- Nickname: Czar

World Series of Poker
- Bracelet: 1
- Money finishes: 12
- Highest WSOP Main Event finish: 21st, 1999

= Hal Kant =

American attorney and poker player (1931–2008)

Harold Sanford "Hal" Kant (July 29, 1931 – October 19, 2008) was an entertainment industry attorney who specialized in representing musical groups. He was best known for his 35 years as principal lawyer and general counsel for the Grateful Dead, a position in the group that was so strong that his business cards with the band identified his role as "Czar".

==Early life==
Hal Kant was born in the Bronx. He earned his law degree at the Harvard Law School.
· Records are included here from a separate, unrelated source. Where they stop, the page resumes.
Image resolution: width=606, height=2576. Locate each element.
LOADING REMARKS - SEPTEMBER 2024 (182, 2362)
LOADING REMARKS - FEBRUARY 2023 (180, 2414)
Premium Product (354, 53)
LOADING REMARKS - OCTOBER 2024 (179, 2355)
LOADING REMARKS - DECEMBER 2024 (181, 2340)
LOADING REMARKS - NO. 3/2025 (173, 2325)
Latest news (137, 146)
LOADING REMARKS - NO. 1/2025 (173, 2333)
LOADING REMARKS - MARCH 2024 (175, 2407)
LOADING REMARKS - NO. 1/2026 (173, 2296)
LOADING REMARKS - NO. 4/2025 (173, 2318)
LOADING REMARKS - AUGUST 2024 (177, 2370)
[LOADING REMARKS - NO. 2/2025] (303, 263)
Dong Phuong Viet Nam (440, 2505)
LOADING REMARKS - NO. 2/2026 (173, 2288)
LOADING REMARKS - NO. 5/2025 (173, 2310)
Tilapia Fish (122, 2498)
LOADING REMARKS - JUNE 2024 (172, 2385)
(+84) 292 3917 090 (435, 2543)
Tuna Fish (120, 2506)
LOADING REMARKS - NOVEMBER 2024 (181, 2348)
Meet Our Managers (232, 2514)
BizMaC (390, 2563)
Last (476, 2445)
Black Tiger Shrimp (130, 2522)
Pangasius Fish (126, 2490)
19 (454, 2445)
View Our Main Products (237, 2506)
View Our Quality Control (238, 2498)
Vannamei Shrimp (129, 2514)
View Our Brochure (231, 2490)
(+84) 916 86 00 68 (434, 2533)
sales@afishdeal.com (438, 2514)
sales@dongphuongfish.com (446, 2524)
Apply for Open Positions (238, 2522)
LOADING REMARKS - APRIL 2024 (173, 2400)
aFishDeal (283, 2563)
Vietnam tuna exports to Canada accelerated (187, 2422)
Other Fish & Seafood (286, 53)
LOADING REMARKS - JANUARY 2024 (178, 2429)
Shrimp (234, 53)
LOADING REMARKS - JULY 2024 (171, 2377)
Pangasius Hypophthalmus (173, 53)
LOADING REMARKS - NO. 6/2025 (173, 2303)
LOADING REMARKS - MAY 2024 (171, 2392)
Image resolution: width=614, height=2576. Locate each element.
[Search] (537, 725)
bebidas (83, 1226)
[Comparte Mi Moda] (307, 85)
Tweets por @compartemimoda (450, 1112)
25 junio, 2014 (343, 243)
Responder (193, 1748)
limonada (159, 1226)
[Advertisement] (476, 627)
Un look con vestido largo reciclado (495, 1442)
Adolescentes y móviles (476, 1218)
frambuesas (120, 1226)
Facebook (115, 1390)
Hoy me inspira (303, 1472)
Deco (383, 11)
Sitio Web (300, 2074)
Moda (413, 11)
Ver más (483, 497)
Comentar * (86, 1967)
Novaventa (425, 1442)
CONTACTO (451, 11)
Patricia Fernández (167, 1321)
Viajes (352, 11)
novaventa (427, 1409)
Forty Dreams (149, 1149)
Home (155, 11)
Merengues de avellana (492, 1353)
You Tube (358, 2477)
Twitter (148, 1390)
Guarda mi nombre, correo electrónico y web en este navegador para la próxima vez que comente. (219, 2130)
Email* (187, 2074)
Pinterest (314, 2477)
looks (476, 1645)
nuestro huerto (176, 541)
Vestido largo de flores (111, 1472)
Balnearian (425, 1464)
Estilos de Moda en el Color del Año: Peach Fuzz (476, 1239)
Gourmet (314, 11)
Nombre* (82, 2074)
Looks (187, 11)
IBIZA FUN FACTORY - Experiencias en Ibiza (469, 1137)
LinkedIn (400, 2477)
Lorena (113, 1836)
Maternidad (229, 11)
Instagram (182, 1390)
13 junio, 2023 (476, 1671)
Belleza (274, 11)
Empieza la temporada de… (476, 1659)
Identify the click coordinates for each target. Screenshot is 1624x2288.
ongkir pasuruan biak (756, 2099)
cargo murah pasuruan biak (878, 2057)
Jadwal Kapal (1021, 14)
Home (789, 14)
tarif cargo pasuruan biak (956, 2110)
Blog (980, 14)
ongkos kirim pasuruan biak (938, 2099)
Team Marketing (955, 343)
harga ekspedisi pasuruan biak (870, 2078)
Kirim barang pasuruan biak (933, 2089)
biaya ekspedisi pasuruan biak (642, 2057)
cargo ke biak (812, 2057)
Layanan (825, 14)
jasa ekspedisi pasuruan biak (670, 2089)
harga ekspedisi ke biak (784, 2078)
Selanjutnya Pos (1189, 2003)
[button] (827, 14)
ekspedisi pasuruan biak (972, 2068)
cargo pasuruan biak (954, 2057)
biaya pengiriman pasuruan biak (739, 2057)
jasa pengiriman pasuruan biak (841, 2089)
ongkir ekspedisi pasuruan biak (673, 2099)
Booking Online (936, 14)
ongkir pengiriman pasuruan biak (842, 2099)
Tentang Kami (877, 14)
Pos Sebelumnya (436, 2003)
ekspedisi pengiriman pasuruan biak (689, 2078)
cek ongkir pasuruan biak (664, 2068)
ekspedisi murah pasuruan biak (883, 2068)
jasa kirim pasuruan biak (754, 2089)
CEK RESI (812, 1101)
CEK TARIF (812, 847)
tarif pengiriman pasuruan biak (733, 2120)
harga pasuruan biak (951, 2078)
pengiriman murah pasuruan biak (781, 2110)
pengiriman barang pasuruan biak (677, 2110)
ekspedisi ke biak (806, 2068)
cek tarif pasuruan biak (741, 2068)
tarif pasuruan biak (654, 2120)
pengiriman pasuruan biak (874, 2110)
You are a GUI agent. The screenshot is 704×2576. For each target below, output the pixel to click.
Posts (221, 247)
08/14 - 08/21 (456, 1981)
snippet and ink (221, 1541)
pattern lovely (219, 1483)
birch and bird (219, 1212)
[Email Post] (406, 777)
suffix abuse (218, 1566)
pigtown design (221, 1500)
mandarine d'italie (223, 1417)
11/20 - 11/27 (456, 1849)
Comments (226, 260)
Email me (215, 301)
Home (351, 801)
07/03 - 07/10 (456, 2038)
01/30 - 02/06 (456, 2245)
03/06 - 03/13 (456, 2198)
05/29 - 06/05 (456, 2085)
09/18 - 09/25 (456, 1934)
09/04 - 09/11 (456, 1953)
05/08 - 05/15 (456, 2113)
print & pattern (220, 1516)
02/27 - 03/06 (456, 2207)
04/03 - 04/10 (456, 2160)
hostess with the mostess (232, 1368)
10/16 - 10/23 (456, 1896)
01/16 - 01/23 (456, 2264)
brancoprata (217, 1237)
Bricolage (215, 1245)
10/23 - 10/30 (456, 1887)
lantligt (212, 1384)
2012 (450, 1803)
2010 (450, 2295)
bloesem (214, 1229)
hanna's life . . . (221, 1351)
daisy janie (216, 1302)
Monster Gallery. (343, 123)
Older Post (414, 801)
After graduation, he was hired as a clerk in the United States Court of Appeals for the Ninth Circuit in San Francisco, California.

==Music business==
After starting to practice law on his own, he came to the realization that "the only attorneys in the music business were the attorneys for the record companies, and their job was to get as much money as they could for their company and leave as little as possible for the artists". Kant decided that "the other guys should have an attorney, too" and proceeded to help represent a series of artists including The Association, Captain Beefheart, Hot Tuna, Janis Joplin, New Riders of the Purple Sage, Sonny & Cher and Stevie Ray Vaughan. He turned down an opportunity to represent The Doors after the group demanded that he only represent them.

===Grateful Dead===
Kant became best known for his representation of the Grateful Dead, bringing the band millions of dollars in revenue, through his management of the band's intellectual property and merchandising rights. At Kant's recommendation, the group was one of the few rock 'n roll pioneers to retain ownership of their music masters and publishing rights. Kant's role with the band was so significant that his business cards with the band identified himself as "Czar".

Kant had plans to donate his legal business records to a proposed Grateful Dead museum to be built in San Francisco. This venture didn't come into fruition so that his experience in the historical development of contracts and business practices could be used as a resource by visitors.

==Poker==
Kant won the $2,500 Pot Limit Omaha tournament at the 1987 World Series of Poker, earning a gold WSOP bracelet and $174,000. He was the runner-up in the $2,500 Limit Hold'em tournament at the 1990 World Series of Poker. Kant would often have members of the Grateful Dead cheering for him at poker tournaments.

During his poker career, Kant had total live tournament winnings exceeding $1,100,000. His 12 cashes as the WSOP account for $524,514 of those winnings.

==Death==
He died at age 77 in Reno, Nevada on October 19, 2008, from pancreatic cancer. He was survived by his wife, Jesse, and his three sons, two stepchildren and five grandchildren.